As we approach the referendum on Scottish independence being held this September, it’s difficult to talk objectively about Braveheart.  With the political debate intensifying, the film is often held up as representing everything that’s ugly about Scottish nationalism.  Every day on online forums and in the letters pages of the Scottish press, supporters of independence are accused of being lunatics who plaster their faces in woad, charge along muddy fields screaming “Freedom!” and generally believe that everything in Gibson’s film is historical fact.  Of course, historically, Braveheart is nonsense.  It’s also anti-English to a degree that wouldn’t be acceptable against any other ethnic, national or cultural group in a Hollywood movie.  (Gibson subsequently showed himself to have form in that regard.)  But in the film’s defence I’ll say that the battle scenes, for their time, were excellent.  And the supporting cast that Gibson assembled – Cosmo, Gleeson, David O’Hara, Patrick McGoohan, Sophie Marceau, Catherine McCormack, Angus McFadyen, Ian Bannen – is excellent too.
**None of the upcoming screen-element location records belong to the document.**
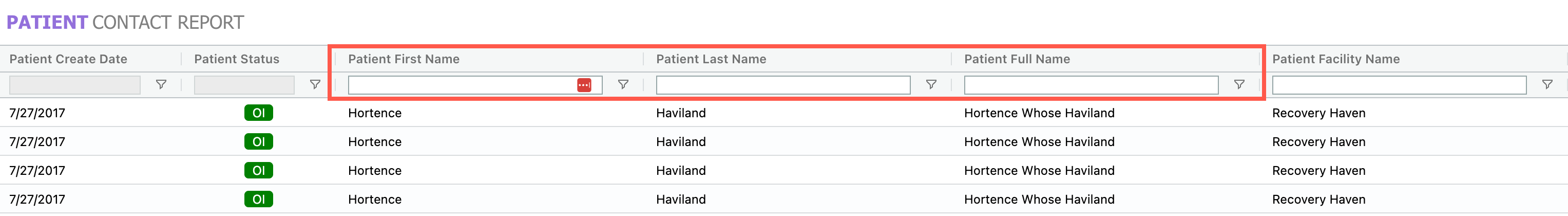Click the Patient Status column filter icon

click(315, 85)
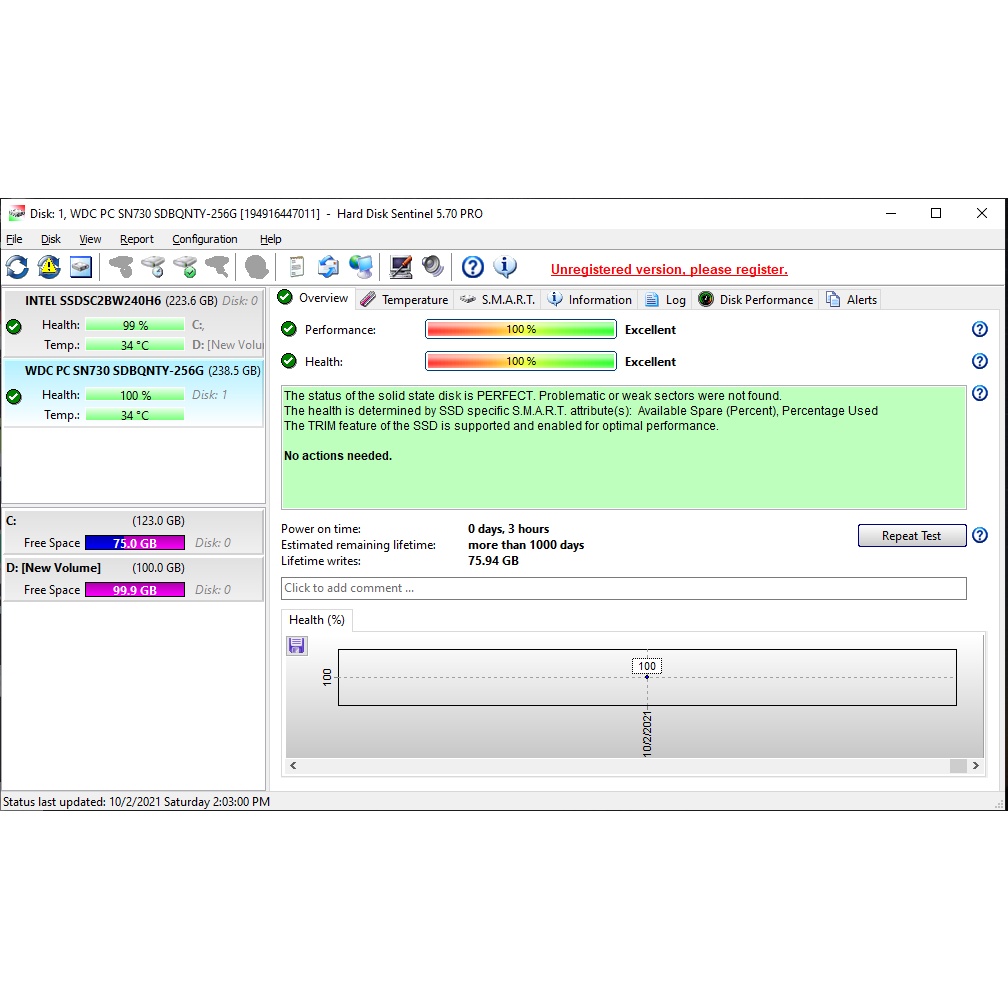Click the globe with monitor toolbar icon

[361, 267]
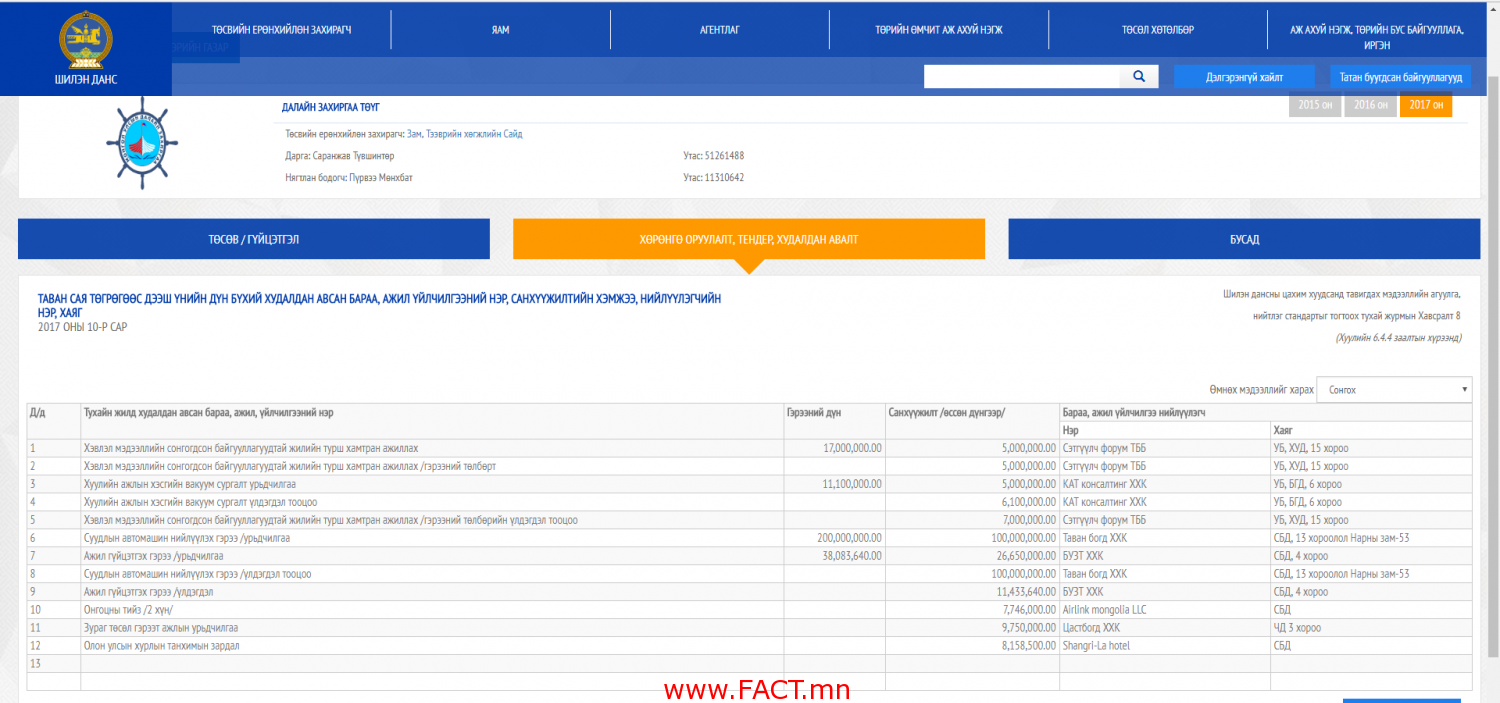This screenshot has height=703, width=1500.
Task: Open Төрийн өмчит аж ахуй нэгж menu
Action: point(938,30)
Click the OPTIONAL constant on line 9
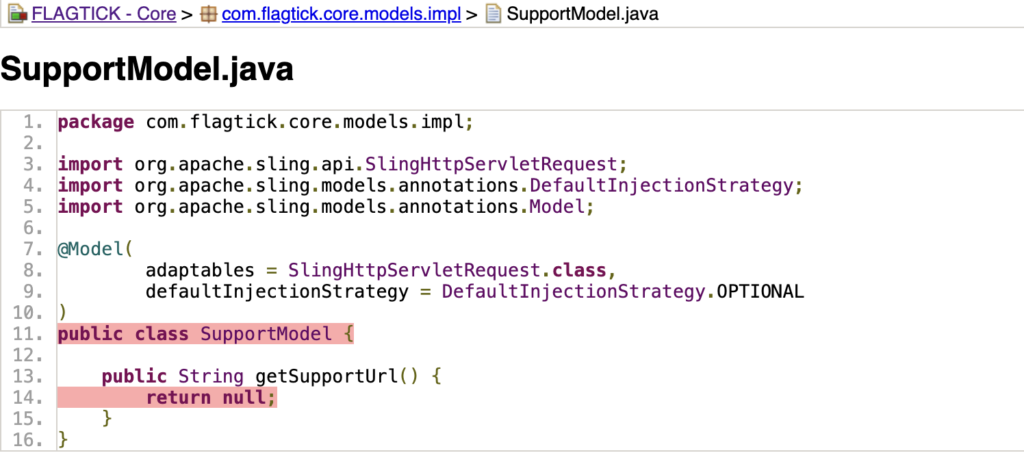This screenshot has width=1024, height=453. click(x=761, y=292)
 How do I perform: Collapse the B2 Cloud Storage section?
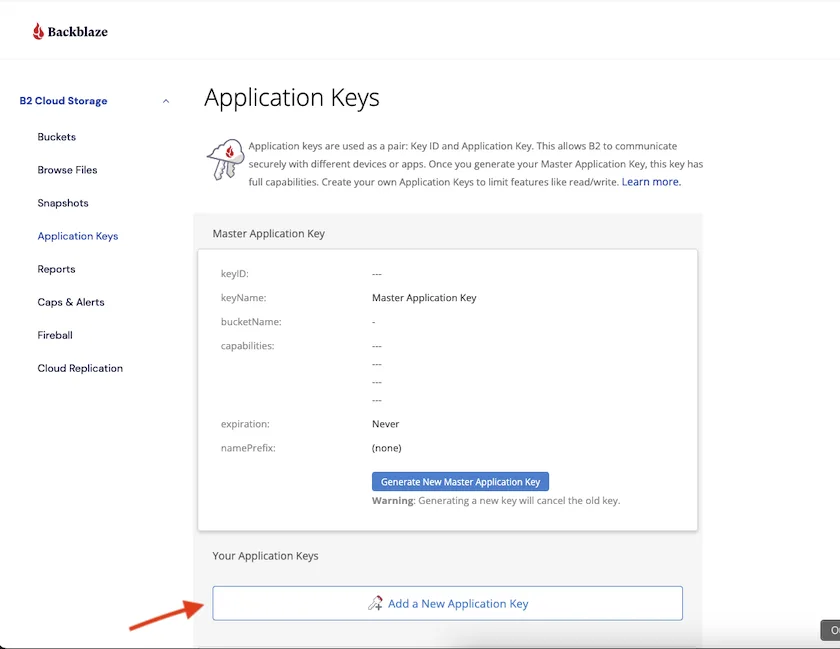165,100
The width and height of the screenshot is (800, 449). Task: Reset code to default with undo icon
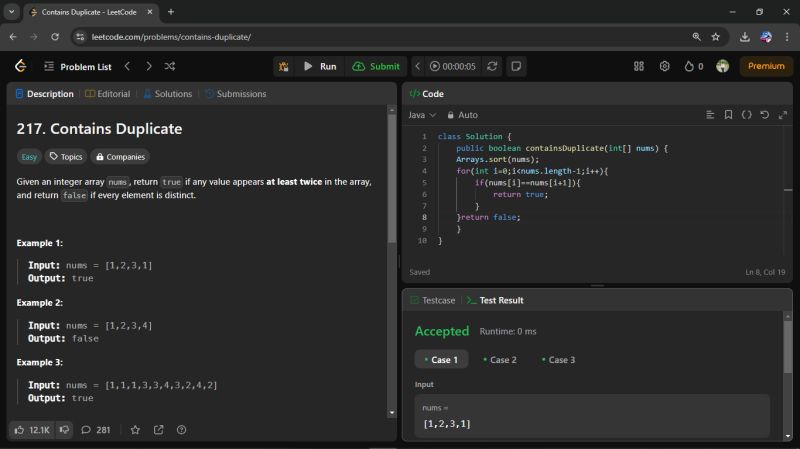pyautogui.click(x=765, y=115)
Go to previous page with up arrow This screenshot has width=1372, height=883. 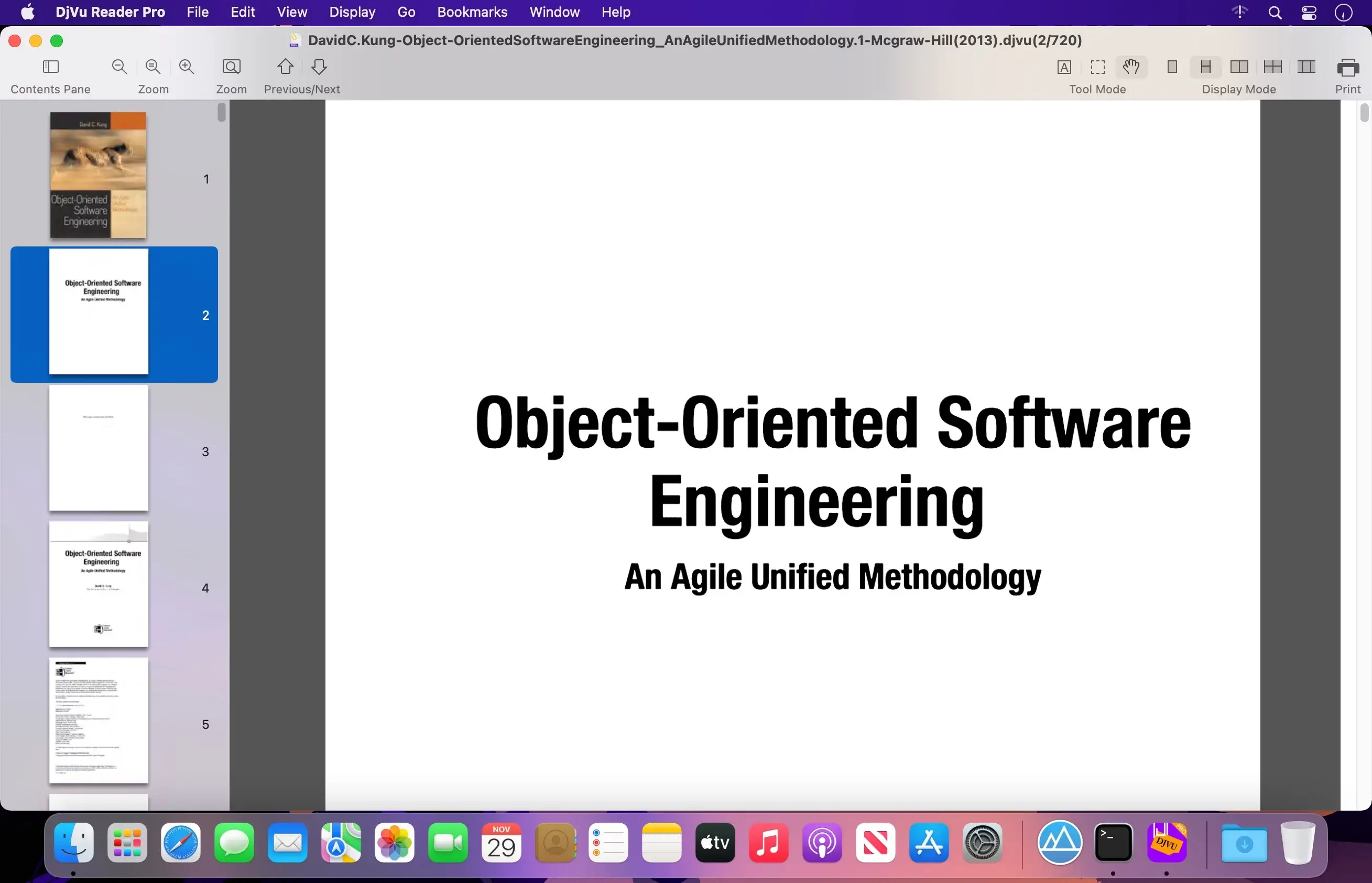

As Campbell Senior, Cosmo comes across as a near-unstoppable force of nature.  He gets skewered with an arrow at the initial uprising in Lanark but ignores that and carries on fighting; he gets his hand chopped off at the Battle of Stirling but ignores that and carries on fighting too.  Even when someone embeds an axe in his stomach at the Battle of Falkirk, he keeps going long enough to deliver a moving farewell speech to Gleeson.


For the record, James Cosmo supports independence for Scotland.  Indeed, if Scotland’s electorate consisted only of craggy hard-men Scottish character actors, Alex Salmond would have the ‘yes’ vote in the bag – Brian Cox, Peter Mullen, David Hayman and Ken Stott are backing independence as well.


A year later Cosmo appeared in Danny Boyle’s Trainspotting, the movie that gave the world an equally potent image of Scotland, if a rather different one from that presented by Braveheart.  In fact, Trainspotting is the modern-urban-Scottish-junkie yin to Braveheart’s heroic-medieval-Scottish-warrior yang.  In Trainspotting, he plays another dad, this time of Ewan McGregor’s Renton character, a junkie so desperate for his next fix that he’ll crawl into the shit-encrusted bowl of the Worst Toilet in Scotland to get it.


(c) HBO


After Braveheart, Cosmo was kept busy with sword-wielding roles, something that’s continued up to his recent run in Game of Thrones.  However, he’s also become something of a fixture in recent British and Irish horror / thriller movies – he’s appeared in Urban Ghost Story (1998), Outcast (2009), Citadel (2012) and The Glass Man (2011).  That last movie features him alongside the actor and magician Andy Nyman and Neve Campbell, star of the Scream movies.  The Glass Man got good reviews when it was shown at film festivals but mystifyingly it’s never been released in Britain, not even on DVD.  (According to the blog of the movie critic M.J. Simpson, it’s now available on DVD in, strangely enough, Argentina.)  The trailer can be viewed on youtube, though.  Cosmo looks as menacing as ever in it, but it’s rather disconcerting to hear him talking with a Cockney accent.


(c) Spotlight Pictures


Unexpectedly, Cosmo has a further speciality, which is for playing Santa Claus.  According to his IMDb profile he’s now filled the furry boots of Saint Nick on three different occasions, most famously in the 2005 Disney version of C.S. Lewis’s The Lion, the Witch and the Wardrobe.


Though he’s well into his seventh decade, James Cosmo looks as daunting as ever.  His visage, bulk and general demeanour suggest a man to whom you definitely don’t want to show any disrespect.  And if you are foolhardy enough to be disrespectful, he’ll probably kebab you on a long rusty medieval pike and simultaneously slash your throat with a sgian dubh.  That’s the sort of guy I’d like to be when I become eligible for my bus-pass.